Son pequeños, están recluidos, la mayoría se aburre y, a pesar de los esfuerzos de los padres para protegerlos de las noticias desoladoras, es fácil que llegue hasta ellos la congoja, la preocupación. Incluso es posible que puedan atisbar algunas de las imágenes terribles de la tragedia. Quizá la inquietud se borre rápido de la memoria, o quizá conforme su concepción del mundo de un modo distinto, no exactamente igual al de las generaciones inmediatamente anteriores. Estos niños, como sus abuelos o sus bisabuelos, sabrán que no todo está bajo control, que la muerte forma parte de la vida, que los virus -naturaleza, al fin y al cabo- pueden ser crueles, muy crueles. No somos inmortales, no todo está en nuestra mano, no basta con desear algo intensamente.

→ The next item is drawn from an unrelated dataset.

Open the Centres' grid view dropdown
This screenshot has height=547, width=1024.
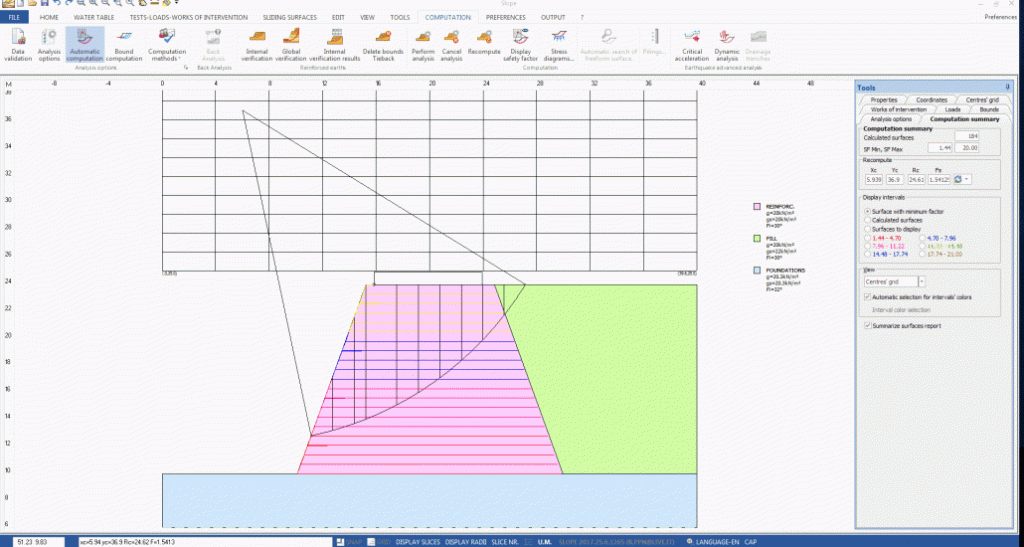tap(921, 281)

Pensemos en los cuentos infantiles. En los más tradicionales, en las versiones originales. Tanto los cuentos de los hermanos Grimm (a caballo del siglo XVIII y XIX) como los de Hans Christian Andersen (siglo XIX) fueron censurados en numerosas de sus ediciones. Muchos de sus relatos estaban basados en la tradición oral, que aún era más cruel. Así, la madre de Hansel y Gretel, que bajo la desesperación de una hambruna despiadada propuso abandonar a los niños en un bosque, se convirtió en madrastra gracias a la pluma de los hermanos alemanes. El lobo feroz de las versiones originales descuartizaba a la abuela y ofrecía su carne y su sangre a esa nieta que se aventuraba sola por el bosque; también la obligaba a desnudarse y acostarse con él. El final de 'La sirenita' de Andersen poco tiene que ver con la versión edulcorada de la rebelde Ariel de Disney, pues acaba convertida en espuma de mar. Eran cuentos duros porque la vida era dura. Historias edificantes con moralina que advertían de los múltiples peligros, también de la inclemencia de la naturaleza.

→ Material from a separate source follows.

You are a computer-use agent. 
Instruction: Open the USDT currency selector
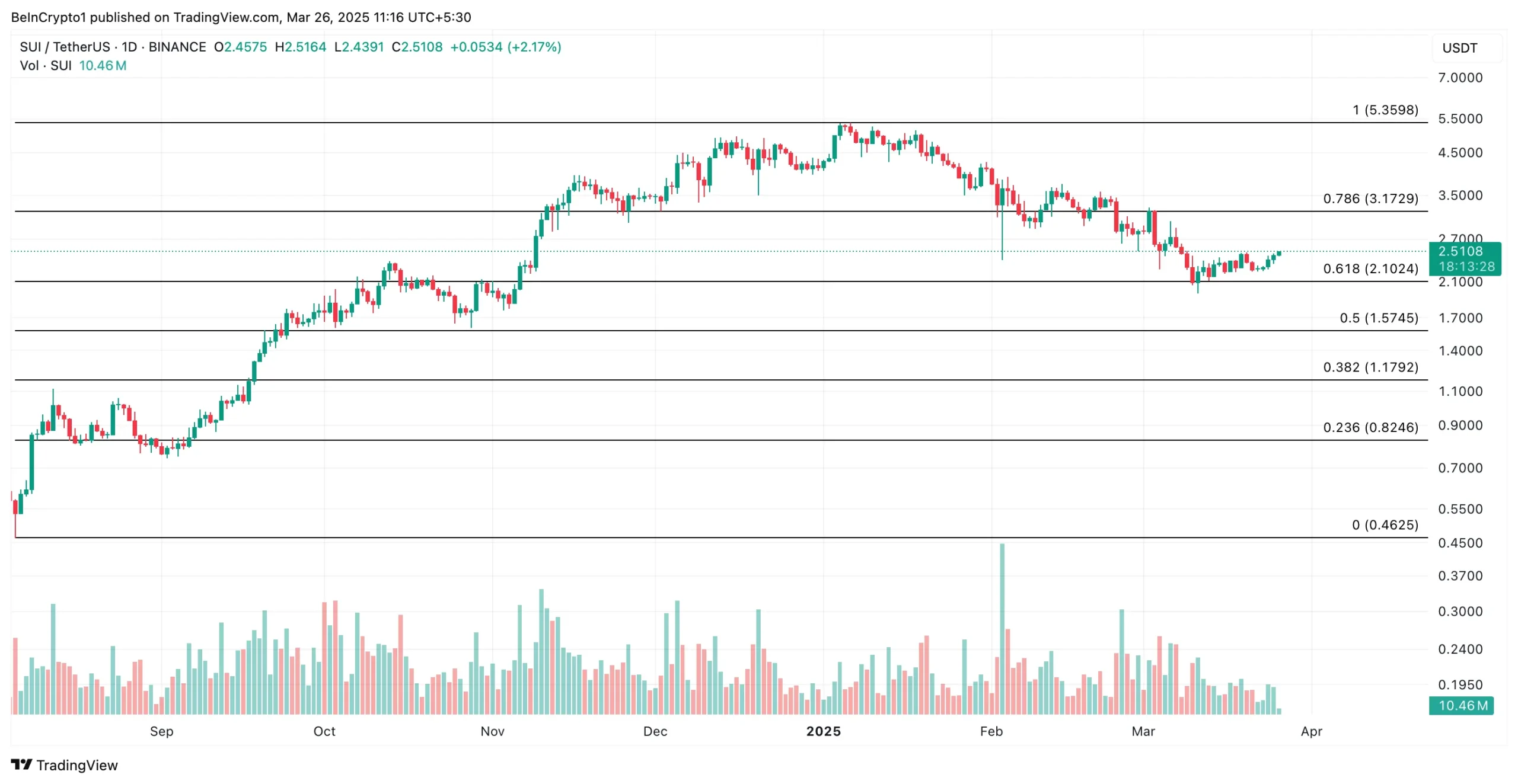pos(1459,48)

El tiempo, factor relevante

Es pronto para saber cuántas capas de protección ha sido capaz de atravesar el miedo que ha traído el coronavirus. Son muchos los condicionantes que pueden convertirlo en un episodio, doloroso pero transitorio, o en un trance que marque de forma perdurable a las generaciones más jóvenes. El tiempo que dure el confinamiento será un factor relevante pero, sobre todo, la situación económica que quede después de la pandemia. De los recursos y del uso que se haga de ellos se conformará un tipo u otro de sociedad. Por supuesto, la situación particular de la familia también influirá en la perspectiva de los niños. El impacto de vivir una muerte cercana será mucho más determinante.

El golpe del coronavirus será aún más devastador para la infancia en situación de pobreza. El anuncio del retorno 'online' al colegio es el anuncio de una desigualdad. ¿Cómo seguirán las clases los niños y niñas que no tengan conexión ni ordenadores en casa? No podrán hacerlo, simplemente. ¿Y los que viven en hogares hacinados? ¿Cómo podrán concentrarse? Cuando los colegios abran sus puertas de verdad, las mochilas de algunos serán especialmente pesadas.

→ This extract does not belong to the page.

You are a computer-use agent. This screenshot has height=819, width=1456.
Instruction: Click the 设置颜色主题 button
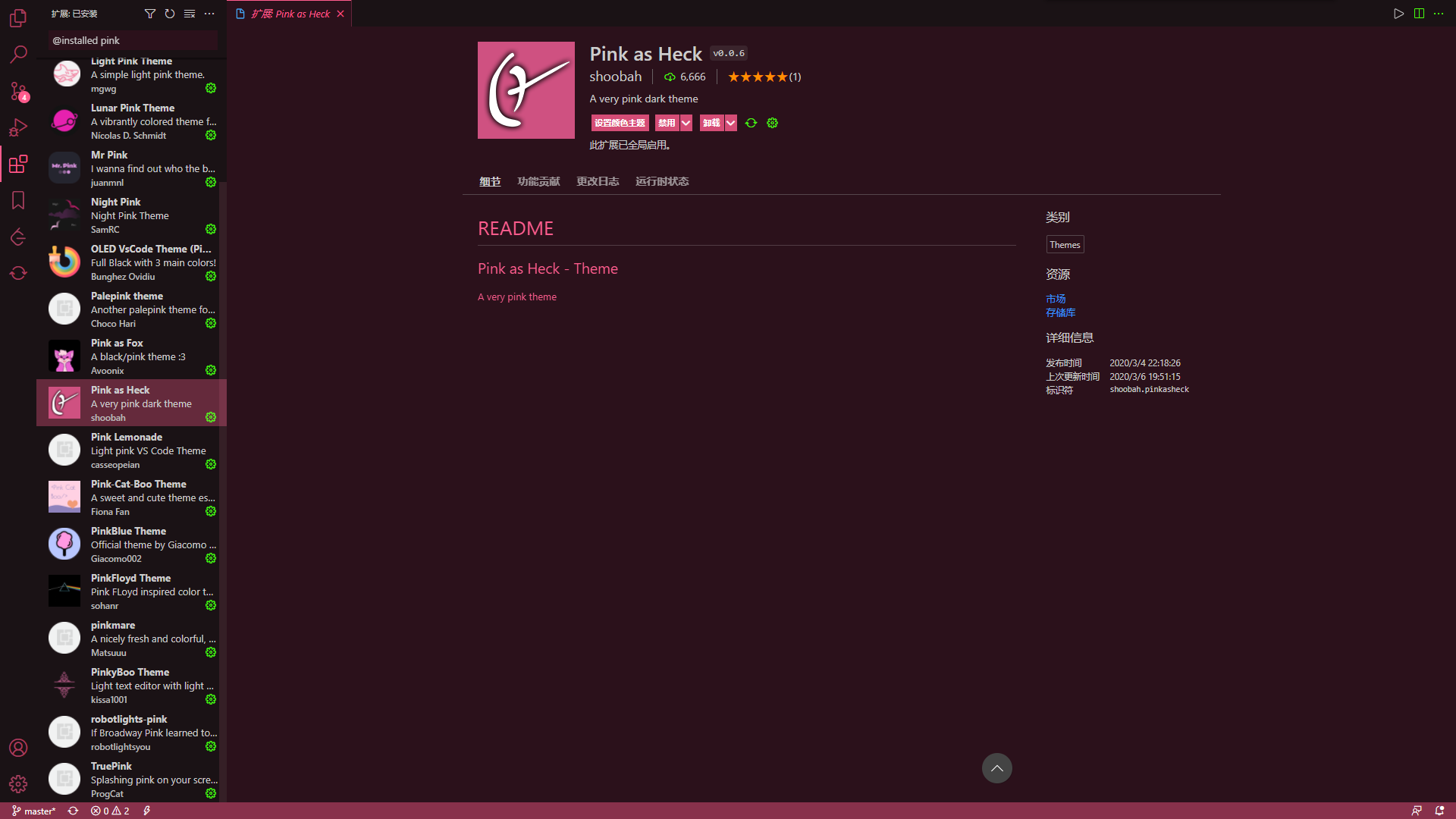click(619, 123)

Esta crisis sanitaria ha desatado la solidaridad, pero también el egoísmo y el odio. Está desnudando nuestras carencias en los cuidados, visibilizando la tragedia de la precariedad, ahondando en la desigualdad y elevando la vulnerabilidad de las personas hasta límites insoportables. Los niños y niñas del coronavirus volverán a correr por las calles, a jugar en los patios, a chapotear en el mar, pero es posible que, como los hermanos de la versión original de Hansel y Gretel, hayan descubierto ya que ni siquiera los padres pueden protegerlos de todos los males.